If the art objects of mathematics are not as unique, it is merely because the techniques of mathematics are easy enough to grasp, for enough others, that it is an art uniquely amenable to forgery — except that we don't think in terms of forgery, because as an art the priority of mathematics is not so much unique expression as elegant expression (can you forge the art of a dancer?).
This is in part because we use the representations we create to try to better grasp at a difficult subject; and as far as pride and professionalism are concerned, first expression is what most people obsess over (as with other works of art as distinct from their forgeries).
As for the final question — can there be a melancholic mathematics, a joyful algebra? — though economics may be called a "dismal science" (where the latter part of the term is perhaps an unsupported allegation), I don't think this is the point. Does Excher's Angels and Demons have an emotional impact? Perhaps if one is strongly religious; but what of his other works, such as Metamorphosis II?

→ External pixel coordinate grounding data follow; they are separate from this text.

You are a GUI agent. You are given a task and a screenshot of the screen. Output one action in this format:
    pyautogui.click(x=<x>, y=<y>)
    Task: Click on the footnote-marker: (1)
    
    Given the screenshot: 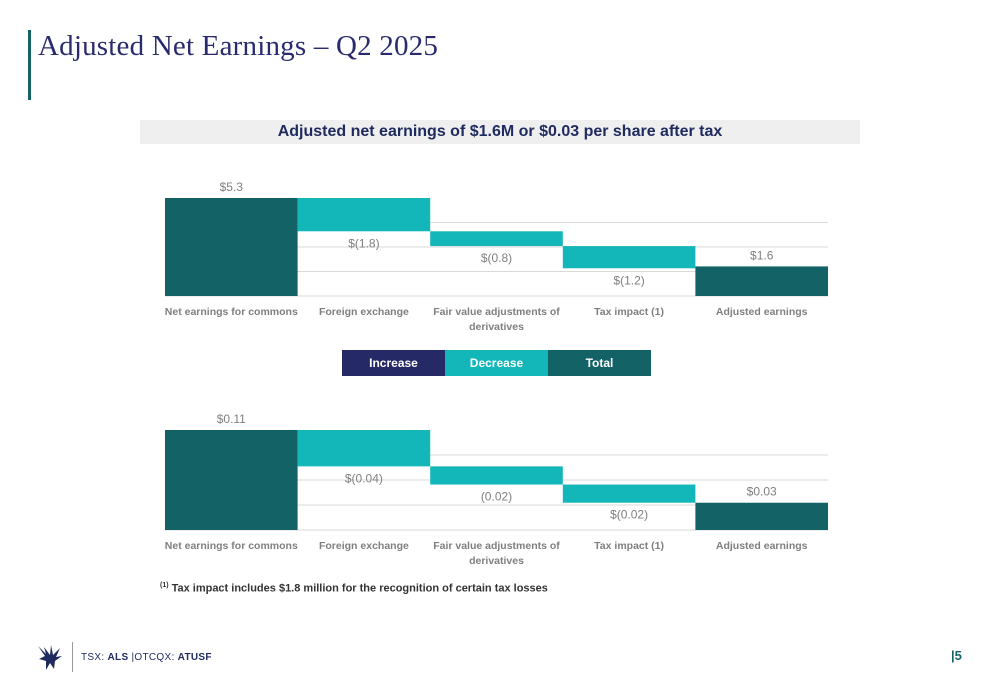 What is the action you would take?
    pyautogui.click(x=164, y=586)
    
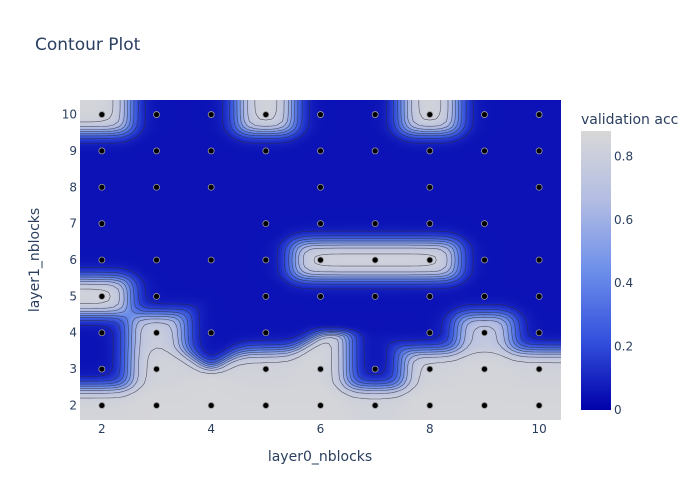 This screenshot has width=700, height=500. Describe the element at coordinates (73, 187) in the screenshot. I see `y-tick-label: 8` at that location.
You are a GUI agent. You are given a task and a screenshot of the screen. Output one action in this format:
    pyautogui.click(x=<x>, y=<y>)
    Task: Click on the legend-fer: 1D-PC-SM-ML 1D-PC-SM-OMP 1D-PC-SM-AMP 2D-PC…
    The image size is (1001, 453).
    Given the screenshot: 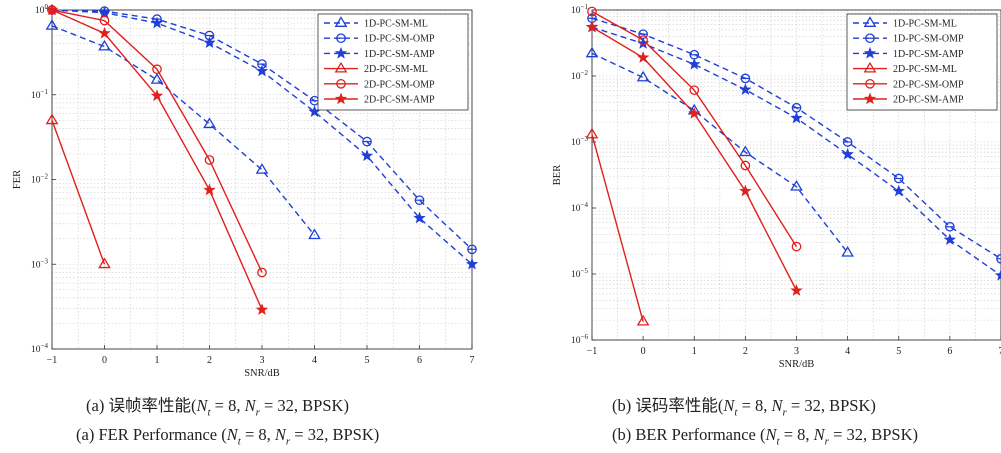 What is the action you would take?
    pyautogui.click(x=393, y=62)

What emotion does this provoke? From personal experience, and that of many I've known, there are perhaps only two clear emotions that it provokes, which may or may not be distinct: intrigue and wonder. The audience may be narrow in which mathematics provokes such responses, but this is exactly why many people are drawn to it: for whatever reason, many are transfixed by the ability of mathematics to express relationships. While there may not be many artists such as Escher who provoke such an immediate but relatively abtracted intellectual appreciation (he's no Van Gogh or Michelangelo, after all: one mounts an Escher on the wall for different surface reasons than one does Starry Night), at least in Escher we can see that there is precedent in the visual arts, by a non-mathematician, of someone whose work provokes a very similar response — and anecdotally, in a very similar collection of people — the same general response as mathematics.
Thus I would say that mathematics is an art; and that if you insist that it is not an art, that there is then no sharp dividing line between art and mathematics, as one can gradually and subtly shift between the two subjects much as Escher shifted between the forms in his own art.